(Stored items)
--- START ---

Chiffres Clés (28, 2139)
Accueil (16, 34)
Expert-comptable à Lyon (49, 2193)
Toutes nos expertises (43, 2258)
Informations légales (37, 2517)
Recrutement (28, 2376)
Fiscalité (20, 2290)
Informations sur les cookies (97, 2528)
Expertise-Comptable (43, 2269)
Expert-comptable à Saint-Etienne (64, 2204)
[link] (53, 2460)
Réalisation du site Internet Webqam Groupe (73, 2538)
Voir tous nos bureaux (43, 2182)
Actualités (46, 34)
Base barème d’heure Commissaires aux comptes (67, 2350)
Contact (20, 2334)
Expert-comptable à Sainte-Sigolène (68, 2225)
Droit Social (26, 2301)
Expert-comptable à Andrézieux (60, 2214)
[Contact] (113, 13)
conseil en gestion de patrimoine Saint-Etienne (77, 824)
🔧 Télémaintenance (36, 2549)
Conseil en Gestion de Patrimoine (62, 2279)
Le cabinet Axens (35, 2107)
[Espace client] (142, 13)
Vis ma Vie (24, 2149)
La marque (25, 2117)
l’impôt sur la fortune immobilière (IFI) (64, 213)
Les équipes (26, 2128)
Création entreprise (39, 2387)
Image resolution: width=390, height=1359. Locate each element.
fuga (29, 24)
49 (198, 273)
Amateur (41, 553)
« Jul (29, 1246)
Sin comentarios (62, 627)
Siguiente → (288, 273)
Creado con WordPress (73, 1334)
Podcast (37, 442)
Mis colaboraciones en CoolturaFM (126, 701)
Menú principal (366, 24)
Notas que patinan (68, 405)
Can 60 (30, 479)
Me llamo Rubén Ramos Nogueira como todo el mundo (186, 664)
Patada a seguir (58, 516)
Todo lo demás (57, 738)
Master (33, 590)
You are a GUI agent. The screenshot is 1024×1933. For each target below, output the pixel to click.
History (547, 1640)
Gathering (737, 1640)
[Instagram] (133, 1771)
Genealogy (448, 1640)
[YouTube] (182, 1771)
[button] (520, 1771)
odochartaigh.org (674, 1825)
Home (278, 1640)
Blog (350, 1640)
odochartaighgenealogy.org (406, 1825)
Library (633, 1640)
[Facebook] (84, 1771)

--- END ---

## Assignment
Give every line above again, word for word.

## Exercise output
Chiffres Clés (28, 2139)
Accueil (16, 34)
Expert-comptable à Lyon (49, 2193)
Toutes nos expertises (43, 2258)
Informations légales (37, 2517)
Recrutement (28, 2376)
Fiscalité (20, 2290)
Informations sur les cookies (97, 2528)
Expertise-Comptable (43, 2269)
Expert-comptable à Saint-Etienne (64, 2204)
[link] (53, 2460)
Réalisation du site Internet Webqam Groupe (73, 2538)
Voir tous nos bureaux (43, 2182)
Actualités (46, 34)
Base barème d’heure Commissaires aux comptes (67, 2350)
Contact (20, 2334)
Expert-comptable à Sainte-Sigolène (68, 2225)
Droit Social (26, 2301)
Expert-comptable à Andrézieux (60, 2214)
[Contact] (113, 13)
conseil en gestion de patrimoine Saint-Etienne (77, 824)
🔧 Télémaintenance (36, 2549)
Conseil en Gestion de Patrimoine (62, 2279)
Le cabinet Axens (35, 2107)
[Espace client] (142, 13)
Vis ma Vie (24, 2149)
La marque (25, 2117)
l’impôt sur la fortune immobilière (IFI) (64, 213)
Les équipes (26, 2128)
Création entreprise (39, 2387)
Image resolution: width=390, height=1359. Locate each element.
fuga (29, 24)
49 (198, 273)
Amateur (41, 553)
« Jul (29, 1246)
Sin comentarios (62, 627)
Siguiente → (288, 273)
Creado con WordPress (73, 1334)
Podcast (37, 442)
Mis colaboraciones en CoolturaFM (126, 701)
Menú principal (366, 24)
Notas que patinan (68, 405)
Can 60 (30, 479)
Me llamo Rubén Ramos Nogueira como todo el mundo (186, 664)
Patada a seguir (58, 516)
Todo lo demás (57, 738)
Master (33, 590)
You are a GUI agent. The screenshot is 1024×1933. For each target below, output the pixel to click.
History (547, 1640)
Gathering (737, 1640)
[Instagram] (133, 1771)
Genealogy (448, 1640)
[YouTube] (182, 1771)
[button] (520, 1771)
odochartaigh.org (674, 1825)
Home (278, 1640)
Blog (350, 1640)
odochartaighgenealogy.org (406, 1825)
Library (633, 1640)
[Facebook] (84, 1771)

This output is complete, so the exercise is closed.